Reasoning and infographics with Nano Banana

The new Google Gemini Pro 3 (AKA Nano Banana) has some pretty impressive image generation capabilities. It is very accurate to what you ask in the prompt, it can ‘ground’ image generation with web searches and it accurately renders text (most of the time). This increases its usefulness for scientific visualisation purposes over previous models.

Science cartoon with web search grounding

I ran this prompt for a very recent study that was only just published, so well beyond the cut-off data for inclusion in the model’s training data:

Make a comic strip explaining key findings of the study: 'Predicting the impact of giant kelp restoration on food webs and fisheries production'. Use a cartoon style similar to spongebob squarepants, but dont use any spongebob characters that violate copyright. Instead make the characters a fish, a rock lobster and an abalone.

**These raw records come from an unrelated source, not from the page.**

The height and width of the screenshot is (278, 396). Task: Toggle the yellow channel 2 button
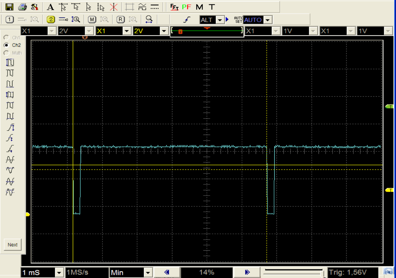pyautogui.click(x=51, y=20)
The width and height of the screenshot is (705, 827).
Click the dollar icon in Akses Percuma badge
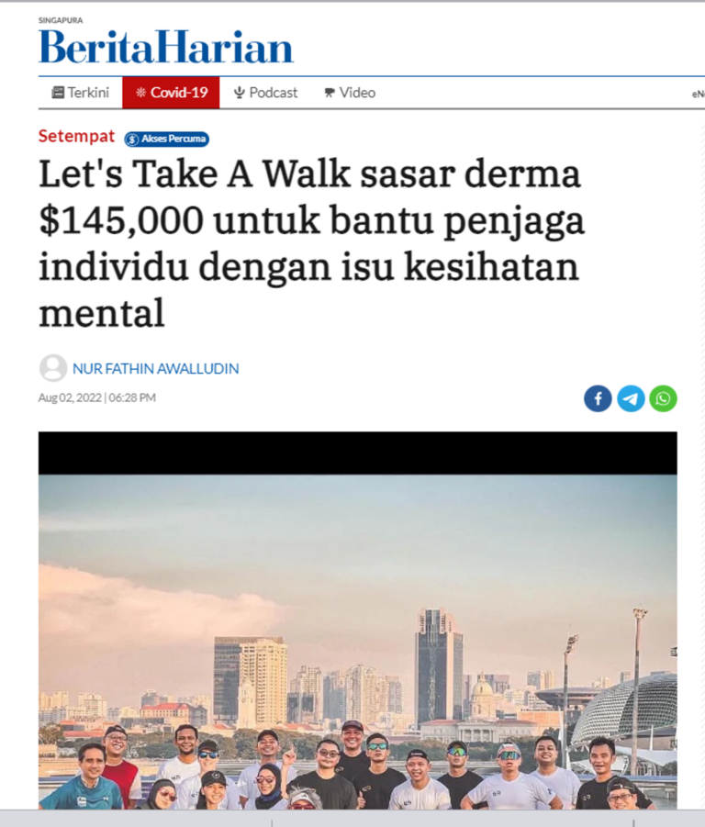(x=133, y=140)
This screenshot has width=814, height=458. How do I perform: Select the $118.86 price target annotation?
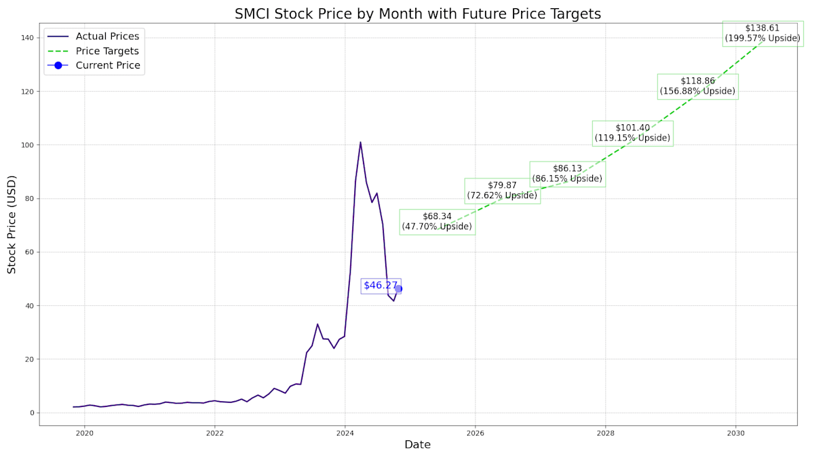click(x=697, y=86)
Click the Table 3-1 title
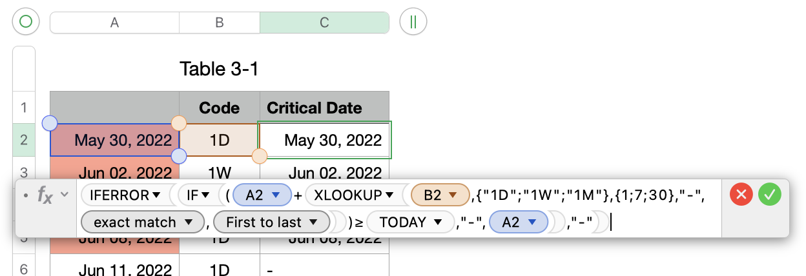 (x=219, y=68)
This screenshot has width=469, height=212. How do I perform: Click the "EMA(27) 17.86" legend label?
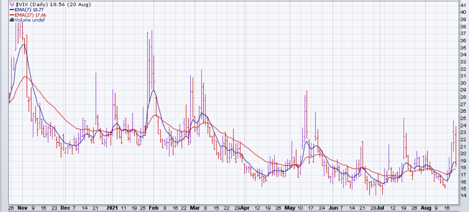pos(30,15)
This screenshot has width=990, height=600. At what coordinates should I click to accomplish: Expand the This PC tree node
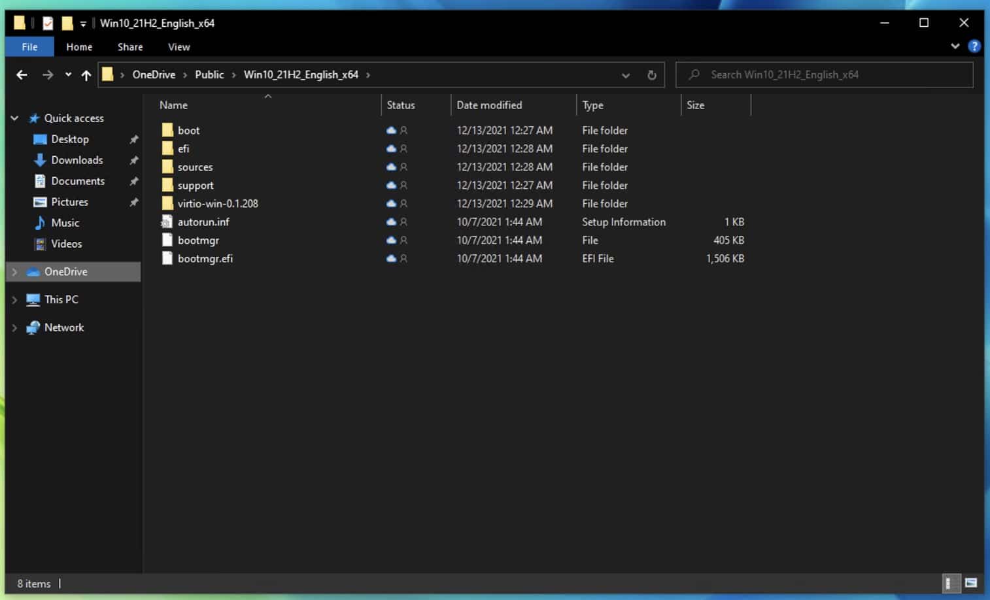(x=14, y=300)
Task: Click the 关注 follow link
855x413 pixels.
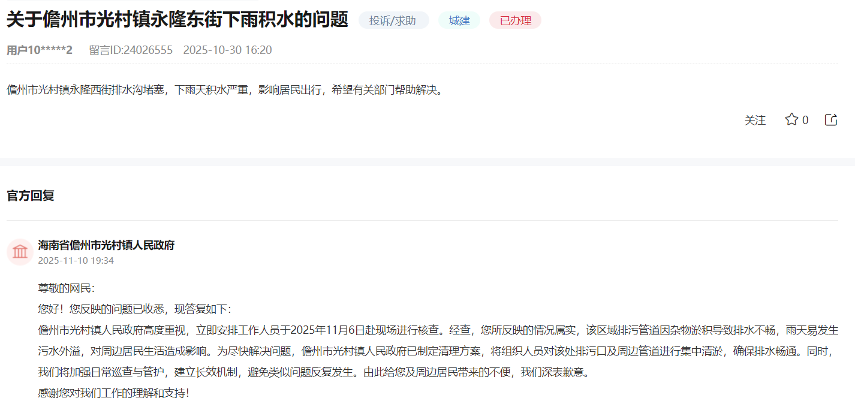Action: pyautogui.click(x=755, y=120)
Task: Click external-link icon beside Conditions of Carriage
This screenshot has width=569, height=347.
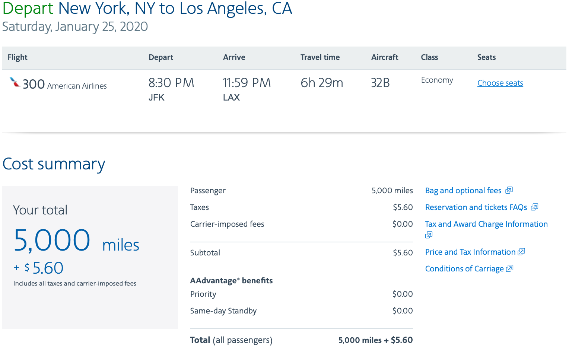Action: click(510, 268)
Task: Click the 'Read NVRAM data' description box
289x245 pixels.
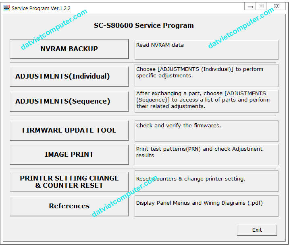Action: pos(206,50)
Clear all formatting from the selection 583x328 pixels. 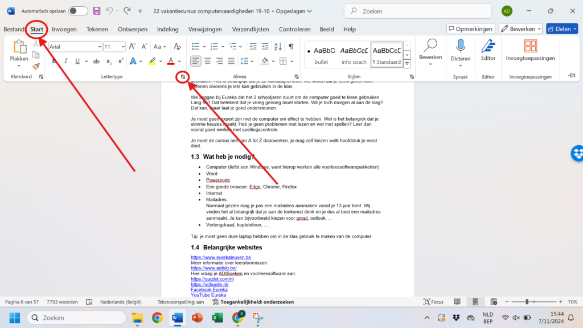tap(176, 47)
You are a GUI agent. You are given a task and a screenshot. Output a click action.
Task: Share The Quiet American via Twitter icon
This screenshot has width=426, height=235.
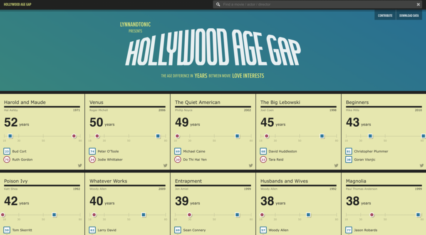point(251,165)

This study was published after the model’s cutoff data for inclusion of training data, so it is a useful test of the search grounding capabilities. It gets the details right, though urchin barrens aren’t the main cause of the giant kelp decline and kelp normally grows on rocks, not sand.

My original attempt didn’t include the statement about copyright and it made an image that included Spongebob and his friends - some work for Google to do here if they are going to avoid copyright violations.

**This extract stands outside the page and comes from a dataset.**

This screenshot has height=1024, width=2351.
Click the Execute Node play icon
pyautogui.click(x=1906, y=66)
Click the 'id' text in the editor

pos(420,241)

Make a comic strip explaining key findings of the study: 'Predicting the impact of giant kelp restoration on food webs and fisheries production'. Use a cartoon style similar to spongebob squarepants.

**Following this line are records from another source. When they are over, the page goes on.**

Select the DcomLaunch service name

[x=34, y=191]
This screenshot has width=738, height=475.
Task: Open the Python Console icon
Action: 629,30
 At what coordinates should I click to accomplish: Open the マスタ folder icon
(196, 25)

Infographics with grounding

I ran this prompt that asks for an infographic for my recent study.

Make an infographic explaining the new research study 'Assessing predictive accuracy of species abundance models in dynamic systems' published in Methods in Ecology and Evolution

Here’s the result

Which is 100% accurate. The only thing I’d change would be to add the study’s DOI to the infographic.

R code

Here’s an example of visual reasoning. Here we ask the model to generate an image of R code with resulting plot:

Generate an image of R code and a graph in an IDE. The code will show how to fit a linear regression to data. The graph will show temperature on the x-axis and # people of the y-axis. Title the graph Swimming in Tasmania

The results show the model is capable of correctly interpreting the R code it wrote:

This is not a screen shot of an IDE (note the errors in the names of panels) but an image generated to represent a screenshot.

Visual reasoning

To further test the visual reasoning I set a more complex task of plotting some data that I specified, showing a GAM fit to that data and plotting the residuals.

Generate a two panel plot created with the R program. Here is the data to use for the plots: `x <- 1:10; y <- c(5, 10, 11, 9, 15, 12, 13, 6, 3, 2)`. The first panel will show an x-y plot of the data, as well as a the fitted curve from a gam spline with 3 dimension basis function. The second panel will show the residuals of the model with a horizontal line at y=0. Show the plots as a single image with two panels side by side.

This one got the data points approximately correct (blue points), but was off with the GAM fit and residuals. For example, according to its fitted curve (red) the first, second and third residuals (green points) should be at zero. Likewise the two final points should be at zero. For comparison, here’s the answer if I generate that with actual R code:

You can see the AI generated residual plot was well off the mark, both in terms of the residuals

Code for API access

At the moment the easiest way to use this model is via the Gemini chat platform, or via direct API calls.

Here’s an example of the Python code to use the Gemini API.

from google import genai
from google.genai import types
import os
from dotenv import load_dotenv
load_dotenv()

api_key = os.getenv("GEMINI_API_KEY")

# The client gets the API key from the environment variable `GEMINI_API_KEY`.
client = genai.Client(api_key=api_key)

prompt = "Generate a two panel plot created with the R program. Here is the data to use for the plots: `x <- 1:10; y <- c(5, 10, 11, 9, 15, 12, 13, 6, 3, 2)`. The first panel will show an x-y plot of the data, as well as a the fitted curve from a gam spline with 3 dimension basis function. The second panel will show the residuals of the model with a horizontal line at y=0. Show the plots as a single image with two panels side by side. "
aspect_ratio = "3:4" # "1:1","2:3","3:2","3:4","4:3","4:5","5:4","9:16","16:9","21:9"

response = client.models.generate_content(
    model="gemini-3-pro-image-preview",
    contents=prompt,
    config=types.GenerateContentConfig(
        response_modalities=['Text', 'Image'],
        image_config=types.ImageConfig(
            aspect_ratio=aspect_ratio,
        )#,
        #tools=[{"google_search": {}}]
    )
)

for part in response.parts:
    if part.text is not None:
        print(part.text)
    elif image:= part.as_image():
        image.save("temp/rcode.png")

I’ve commented out the web search grounding. Uncomment that if you want to ground your search.